米大統領の亜国訪問については、1997年にビル・クリントン大統領がバリローチェでカルロス・メネム大統領と会談している。また2005年11月、マルデルプラタ開催の第4回米州首脳会議にジョージ・ブッシュ大統領が出席した。
この会議では、ベネスエラの故ウーゴ・チャベス大統領、亜国の故ネストル・キルチネル大統領、ブラジルのルーラ大統領が組み、米国が提唱していた米州自由貿易地域(ALCA・FTAA)結成案を潰し、ブッシュは面子を失った。以来、亜国は米政府にとって
「鬼門」だったが、昨年12月、マクリ親米右翼政権が発足、米亜関係は緊密化しつつある。
問題は、玖亜両国歴訪の間の3月23日が、コロンビア政府とFARCの内戦終結協定調印日であること。コロンビアのJMサントス大統領は以前、オバーマが調印式に立ち会うと示唆していた。
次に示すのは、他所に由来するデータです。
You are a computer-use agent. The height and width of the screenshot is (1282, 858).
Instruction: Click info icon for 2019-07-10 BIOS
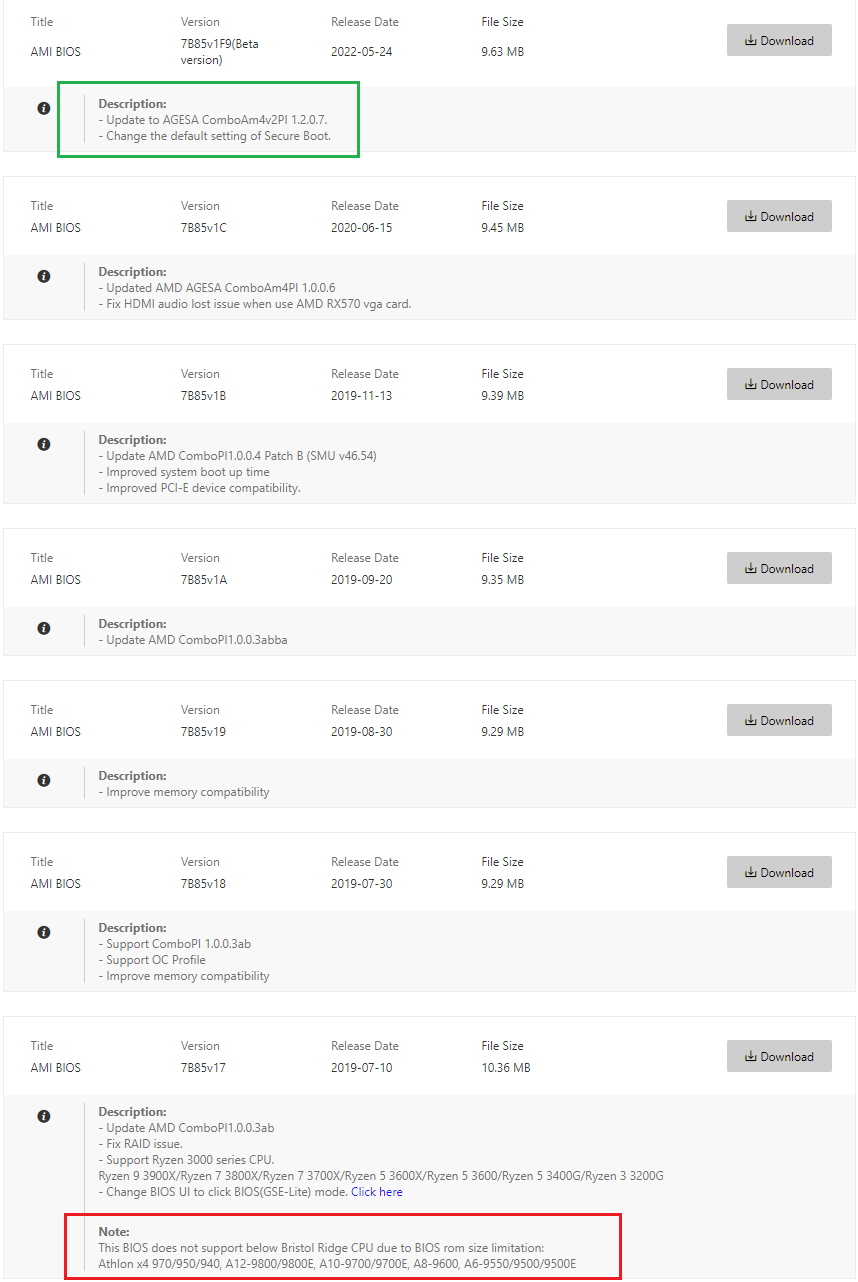tap(44, 1116)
サントスとオバーマは2月4日ワシントンで会談し、米国が4億5000万ドルのコロンビア援助を17年度予算で執行することを約束した。この会談でオバーマのコロンビア訪問がなくなったのかどうか、定かでない。
ハバナを発った米大統領機がコロンビアに立ち寄り、調印式後にブエノスイアレスに向かう可能性も残されている。